As you can see, Olive-spotted Hummingbird is not a very flashy member of the second most diverse family of birds in the world. Most birds with the word "olive" in their names aren't. Despite that, this was one of the highlights of this morning's birding on Yanamono Island, a major river island in the Amazon River opposite Explorama Lodge. There are a number of birds known only or primarily from such islands, and this hummer is one of them. The ranges of these birds, among which we also saw Zimmer's Woodcreeper, Red-and-white Spinetail, and Plain-breasted Piculet, appear not as amorphous blobs of color on the maps in your field guide, but rather are long squiggles that follow the Amazon and its major drainages, such as the Ucayali, Napo, and Madeira. If you haven't been to these areas, you haven't seen these birds.
This afternoon we rode the fast boat down the Amazon to its junction with the Napo, then went up that river to ExplorNapo lodge (and the ACTS field station) for the next five nights.

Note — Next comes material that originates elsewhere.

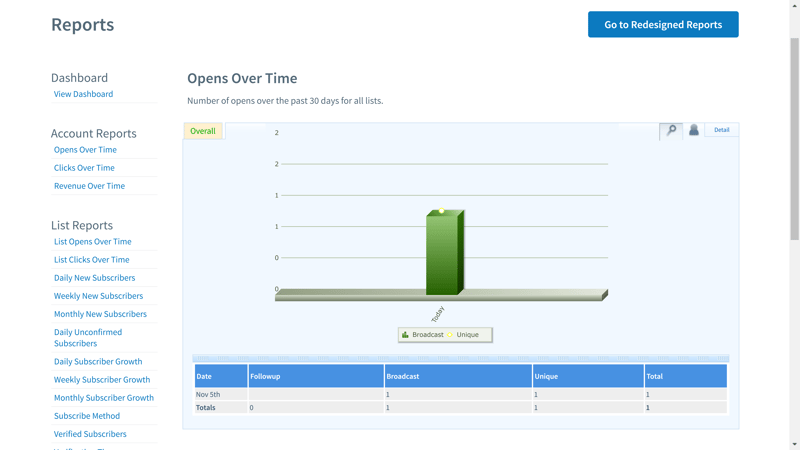Click the magnifier search icon above chart
Screen dimensions: 800x450
point(671,130)
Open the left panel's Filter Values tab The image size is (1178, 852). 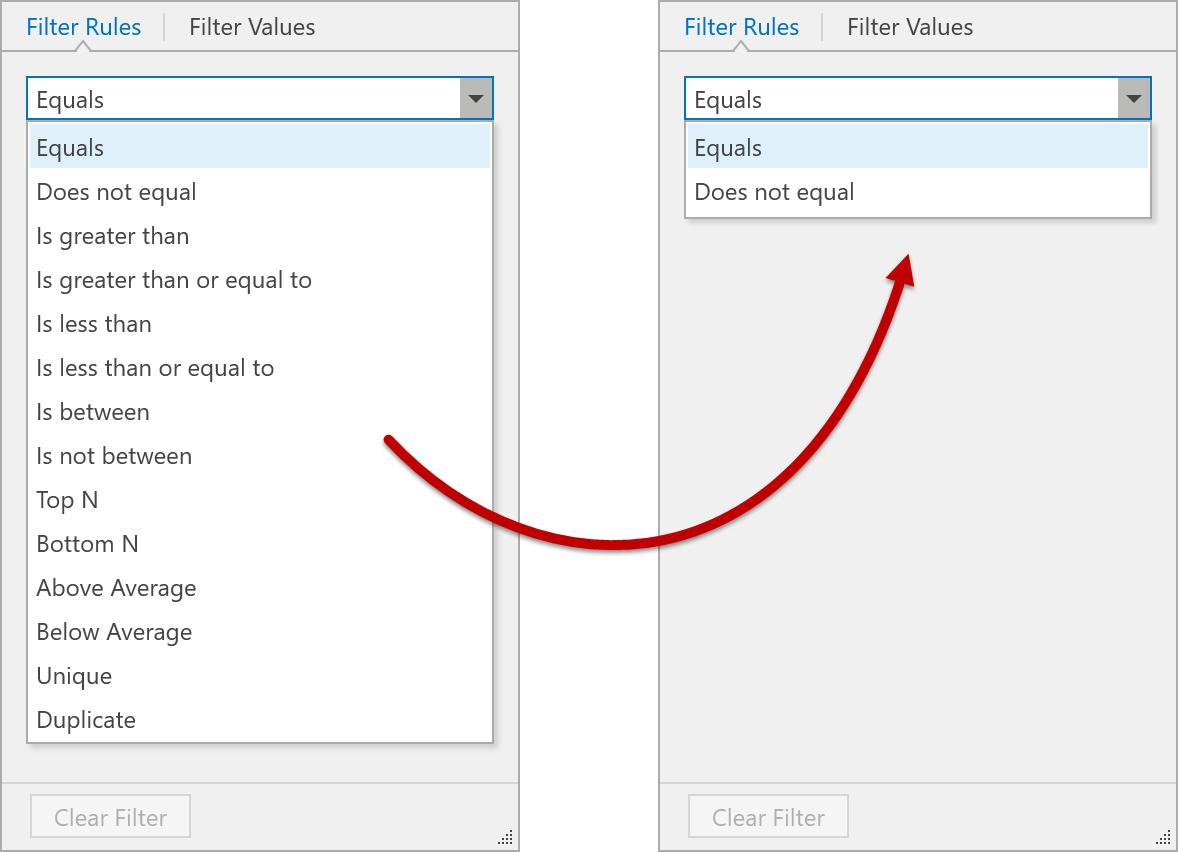(x=252, y=27)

Tomorrow we'll bird another island near here, looking for more specialties such as Parker's Spinetail and Riverside Tyrant.
Here we are about to board our boat from Yanamono Island. It's been overcast and cool from an unusually strong cold front. The low this morning was 62°F, the high only 68° today, close to an all-time record low for the normally steamy heart of the Amazon Basin.